There is still more progress to be made and the Government will continue to engage with the leagues and the FA to drive forward football’s equality commitments. However, as outlined above, the Regulator’s primary strategic purpose will be to ensure that English football is sustainable and resilient for the benefit of fans and the local communities football clubs serve. As such, the Regulator will focus on the financial sustainability of clubs, the systemic stability of the football pyramid and protecting club heritage. Wider issues are therefore best placed to be led by industry and the Government continues to engage closely with a range of stakeholders on these important topics.

Recommendation 5: We urge football authorities, including the Premier League, EFL and the FA, to urgently reach an agreement on sharing a higher proportion of revenue with clubs down the football pyramid before the establishment of IREF. This should include no increase in the current level of parachute payments from the Premier League but should include an increased, strategic redistribution of income from all Leagues down to the grassroots of football.

Recommendation 6: If there are no immediate signs of progress on revenue sharing, the Government should expedite its plans to establish the Independent Regulator with the power to mandate a solution.

The Government strongly welcomes and echoes the Committee’s call on the football authorities to urgently reach an agreement on financial distributions. As set out in the Fan-Led Review of Football Governance and the subsequent White Paper, there is a clear and urgent need to reform financial distributions in English football. As such, the Government continues to urge the football authorities to reach a fair and reasonable agreement that promotes financial sustainability, sporting competition and international competitiveness across the entire football pyramid, thereby ensuring the continued success of English football at all levels.

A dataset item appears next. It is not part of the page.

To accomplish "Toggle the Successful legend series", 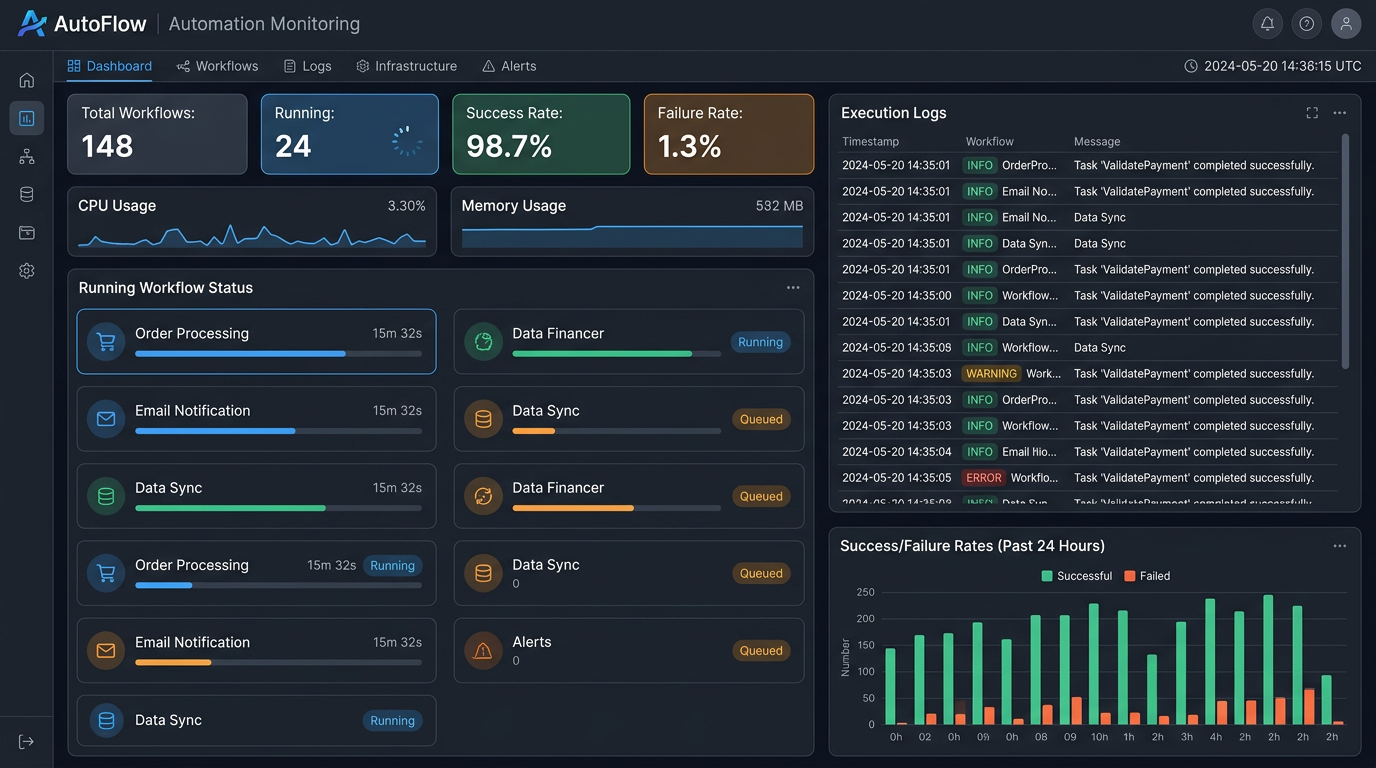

As set out in the White Paper, the Government’s strong preference is for a football-led solution and ideally there would be no need for regulatory intervention in financial distributions at all. However, we agree with the CMS Committee that although parties have had ample time, they have made slow progress on reaching an agreement.

Given the importance of the structure and level of distributions for the financial sustainability of clubs across the pyramid, the Regulator will need to have targeted statutory powers to intervene as a last resort if football fails to reach an agreement. This backstop mechanism needs to be carefully designed to ensure it delivers the right outcomes and incentives with minimum regulatory involvement, which is why we are working with leading academics, regulatory and industry experts, and the clubs and leagues themselves to design an effective mechanism that encourages a lasting solution that works for football.

Conclusion

We welcome the CMS Committee’s dedicated work in this area and share the Committee’s passion to drive this important work forward.

We are aware of the need to act quickly and decisively to protect football clubs and the communities they serve and we have been working at pace to develop our plans for regulation. However, English football is a £6 billion industry with a unique market structure and complex commercial dynamics. As such, it is crucial that we take the necessary time to work closely with key stakeholders to design a bespoke regulatory framework that allows for a flexible, agile and proportionate approach, thereby balancing the need for change with the importance of ensuring continued global success.

As set out within our ‘A Sustainable Future – Reforming Club Football Governance: Consultation Response’, published in September 2023, we will continue to engage with key stakeholders to finalise policy and the Government remains committed to bringing forward legislation to put the Independent Football Regulator on a statutory footing as soon as parliamentary time allows.